The premise of that contention is that a claim is subject to complete preemption under § 1132(a)(1)(B) if any determination necessary to liability — rather than just the determination whether the defendant owed a particular duty — requires interpretation of the plan's terms. We have our doubts about that premise, given that Davila's second requirement for complete preemption is couched in terms of duty ("no legal duty ... independent of ERISA or the plan terms") rather than liability generally. See Davila, 542 U.S. at 210, 124 S.Ct. 2488; see also Marin Gen. Hosp., 581 F.3d at 950 ("The question under the second prong of Davila is whether the complaint relies on a legal duty that arises independently of ERISA"). But the issue is immaterial here, because under Michigan law one party's complete repudiation of a contract is enough to establish breach. See Stoddard v. Mfrs. Nat'l Bank of Grand Rapids, 234 Mich.App. 140, 163, 593 N.W.2d 630 (1999) ("Under the doctrine of repudiation or anticipatory breach, if, before the time of performance, a party to a contract unequivocally declares the intent not to perform, the innocent party has the option to... sue immediately for the breach of contract"); Thompson v. Auditor Gen., 261 Mich. 624, 634, 247 N.W. 360 (1933) ("If a valid contract is made and entered into, and one party thereto refused to perform it, such refusal amounts to a breach of contract"). And Plaintiffs have alleged facts amounting to repudiation here. See Complaint ¶ 41 ("on December 18, 2006, without stating a reason, or giving plaintiffs any opportunity to be heard, [the Metaldyne Board] declared the Amended SERP invalid").

A determination of Defendants' liability therefore does not require any interpretation of the SERP's terms.
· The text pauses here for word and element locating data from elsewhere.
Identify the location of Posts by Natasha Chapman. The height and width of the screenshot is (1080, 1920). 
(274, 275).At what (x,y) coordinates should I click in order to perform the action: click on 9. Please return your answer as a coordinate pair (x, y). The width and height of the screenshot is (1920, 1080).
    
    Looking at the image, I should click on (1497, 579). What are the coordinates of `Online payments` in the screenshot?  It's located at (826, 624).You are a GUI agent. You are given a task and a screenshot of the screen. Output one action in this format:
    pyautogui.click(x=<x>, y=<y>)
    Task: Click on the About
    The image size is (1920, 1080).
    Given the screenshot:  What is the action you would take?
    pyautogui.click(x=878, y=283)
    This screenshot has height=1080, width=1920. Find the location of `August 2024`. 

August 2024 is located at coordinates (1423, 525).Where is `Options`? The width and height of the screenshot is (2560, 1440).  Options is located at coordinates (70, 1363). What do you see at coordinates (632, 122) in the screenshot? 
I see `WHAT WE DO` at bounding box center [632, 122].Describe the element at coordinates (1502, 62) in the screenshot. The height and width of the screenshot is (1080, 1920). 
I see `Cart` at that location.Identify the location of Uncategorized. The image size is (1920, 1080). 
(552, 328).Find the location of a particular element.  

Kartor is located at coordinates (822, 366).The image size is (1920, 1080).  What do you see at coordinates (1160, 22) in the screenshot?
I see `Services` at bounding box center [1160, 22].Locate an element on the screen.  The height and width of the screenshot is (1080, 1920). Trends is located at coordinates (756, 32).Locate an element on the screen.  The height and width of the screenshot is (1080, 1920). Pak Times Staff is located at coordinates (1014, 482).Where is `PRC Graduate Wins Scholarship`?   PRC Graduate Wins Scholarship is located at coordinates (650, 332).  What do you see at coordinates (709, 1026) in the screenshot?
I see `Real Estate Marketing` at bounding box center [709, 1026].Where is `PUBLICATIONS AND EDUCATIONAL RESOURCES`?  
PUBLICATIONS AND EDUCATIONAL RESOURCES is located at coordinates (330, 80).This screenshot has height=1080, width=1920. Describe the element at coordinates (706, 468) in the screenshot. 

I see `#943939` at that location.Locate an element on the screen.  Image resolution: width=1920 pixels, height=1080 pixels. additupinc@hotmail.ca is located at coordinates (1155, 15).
It is true, of course, that those terms would likely be relevant in measuring the amount of Plaintiffs' damages. As shown above, however, that is beside the point for purposes of Davila's second prong. Moreover, in this case, as in Stevenson, any damages "would be payable from [Defendants'] assets, not from the" plan itself. 609 F.3d at 61. Finally, Heartland's remaining arguments pertain less to preemption under § 1132(a)(1)(B) than they do to whether Plaintiffs' claims are preempted under § 1144(a) — which is an issue upon which we take no position here.

Davila's second requirement for preemption under § 1132(a)(1)(B) is not met here. The district court therefore lacked jurisdiction over the case.

* * *

The district court's order of September 30, 2010 is reversed, and the case remanded with instructions for the district court to remand the case to the Wayne County Circuit Court.